目前，对于跟腱炎的治疗主要集中在物理疗法，手术介入以及药物治疗等方面，这些手段虽能在一定程度上缓解症状，但在恢复受损跟腱组织机能方面，仍无确切效果。近年来，有报道提出利用间充质干细胞移植来取代受损及坏死组织，其在恢复肌腱功能方面有着较大优势[19]。但目前干细胞移植后在体内的增殖、分化情况大大限制了其在临床上的应用。

MicroRNA是一类在转录后水平调控基因表达的内源性非编码单链RNA。近年来多项研究显示其具有维持细胞干性和促进细胞自我更新等的生物学功能。miR-34a作为miR-34家族的一员，具有调控正常干细胞及肿瘤干细胞增殖、分化和凋亡等作用[20-22]。本研究通过过表达和抑制miRNA-34a表达，检测其对体外hADSCs细胞活力的影响，结果表明miR-34a过表达抑制hADSCs细胞活力，反之，抑制miR-34a表达促进hADSCs细胞活力。Park等[15]研究发现，miR-34a可通过抑制细胞周期相关蛋白抑制人脂肪干细胞增殖。同时还可抑制脂肪干细胞的成骨分化和成脂分化能力。与此研究结果类似，Chen等[23]发现，miR-34a还可通过抑制cyclin D1和CDK6等蛋白表达抑制人间充质干细胞增殖，并通过调控Jag1/Notch通路抑制人间充质干细胞向成骨细胞分化。但也有研究发现，miR-34a通过调节RBP2/Notch1/cyclin D1共调控网络促进人脂肪干细胞的成骨分化[14]。这些研究表明，在不同的细胞类型或培养条件下，以及靶向调节细胞分化中不同基因的转录水平，miR-34a可能发挥完全不同，甚至截然相反的作用。

Figure 4.The mRNA and protein levels of collagen I, Scx and TNC. Mean±SD.n=6.**P<0.01vsPBS group;##P<0.01vshADSCs+NC group.

图4CollagenI、Scx和TNC的mRNA及蛋白表达水平

过去，常采用骨髓间充质干细胞移植治疗跟腱炎，但这样不仅会给捐赠者带来生理上的疼痛，而且干细胞的获得率也相对较低[24]。本研究采用脂肪来源的干细胞，不仅取材容易，分离率也能大大提高。为探究miR-34a对在体脂肪干细胞移植治疗受损跟腱组织的影响，本研究将过表达和低表达miR-34a 的hADSCs移植入跟腱炎模型大鼠体内，并检测其生物力学各项指标，结果表明miR-34a过表达组大鼠各项指标(硬度、压力和最大负荷拉力)均显著降低，相反，miR-34抑制表达组各项指标均显著升高，因此抑制miR-34a表达可以促进跟腱炎大鼠的跟腱机能修复。
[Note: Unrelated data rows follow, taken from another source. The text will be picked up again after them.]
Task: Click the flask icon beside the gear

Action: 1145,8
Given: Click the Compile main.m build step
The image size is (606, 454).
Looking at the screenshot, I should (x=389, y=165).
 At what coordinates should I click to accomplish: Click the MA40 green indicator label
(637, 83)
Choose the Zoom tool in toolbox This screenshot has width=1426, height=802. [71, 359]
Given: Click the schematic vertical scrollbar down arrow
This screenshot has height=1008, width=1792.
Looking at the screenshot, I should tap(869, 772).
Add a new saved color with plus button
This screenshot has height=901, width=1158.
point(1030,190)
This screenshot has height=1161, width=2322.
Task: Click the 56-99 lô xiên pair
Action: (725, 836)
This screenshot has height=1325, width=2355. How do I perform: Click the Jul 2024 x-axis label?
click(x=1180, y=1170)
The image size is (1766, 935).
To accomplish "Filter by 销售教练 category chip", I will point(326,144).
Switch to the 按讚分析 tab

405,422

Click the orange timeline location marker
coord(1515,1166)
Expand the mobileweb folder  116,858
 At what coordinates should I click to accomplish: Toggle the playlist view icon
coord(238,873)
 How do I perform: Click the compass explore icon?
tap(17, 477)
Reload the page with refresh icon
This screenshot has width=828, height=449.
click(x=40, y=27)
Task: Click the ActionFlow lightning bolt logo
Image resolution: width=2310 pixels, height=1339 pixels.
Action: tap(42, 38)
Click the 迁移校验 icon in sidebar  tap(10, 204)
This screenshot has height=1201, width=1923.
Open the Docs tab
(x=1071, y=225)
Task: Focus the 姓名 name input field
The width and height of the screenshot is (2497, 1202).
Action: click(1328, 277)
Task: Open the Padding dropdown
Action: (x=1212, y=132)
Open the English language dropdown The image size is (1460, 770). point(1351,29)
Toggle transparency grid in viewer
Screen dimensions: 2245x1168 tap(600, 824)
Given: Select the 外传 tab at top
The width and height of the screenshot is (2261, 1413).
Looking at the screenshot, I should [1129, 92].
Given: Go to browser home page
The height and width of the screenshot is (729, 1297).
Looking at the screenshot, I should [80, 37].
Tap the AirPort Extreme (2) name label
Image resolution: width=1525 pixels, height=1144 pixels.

本文进一步在分子水平上探讨了miR-34a对脂肪干细胞的成肌腱分化能力的影响。在治疗跟腱炎时，移植脂肪干细胞，诱导分化为成肌腱细胞，后者高表达成肌腱相关标志物，主要包括collagen I、 Scx以及TNC等，其中，collagen I是成熟肌腱的主要成分[25]；Scx能特异性地标记肌腱及原肌腱细胞，是肌腱细胞发育早期的特异标志物[26]；TNC在体内主要存在于肌腱组织中，使肌腱组织能够承受一定的应力，从而实现相应的生物学功能[27]。我们的研究结果显示，miR-34过表达可下调这些因子的表达；相反，抑制miR-34a表达则上调这些因子的表达。在脂肪干细胞移植治疗跟腱炎时，抑制miR-34a表达可以促进肌腱分化从而有助于修复受损肌腱组织。

综上所述，抑制miR-34a表达在体外能促进hADSCs的活力，在体内移植抑制miR-34a表达的hADSCs可促进成肌腱分化从而利于跟腱炎大鼠受损跟腱的修复。本研究为脂肪干细胞移植治疗跟腱炎提供了新的研究靶点。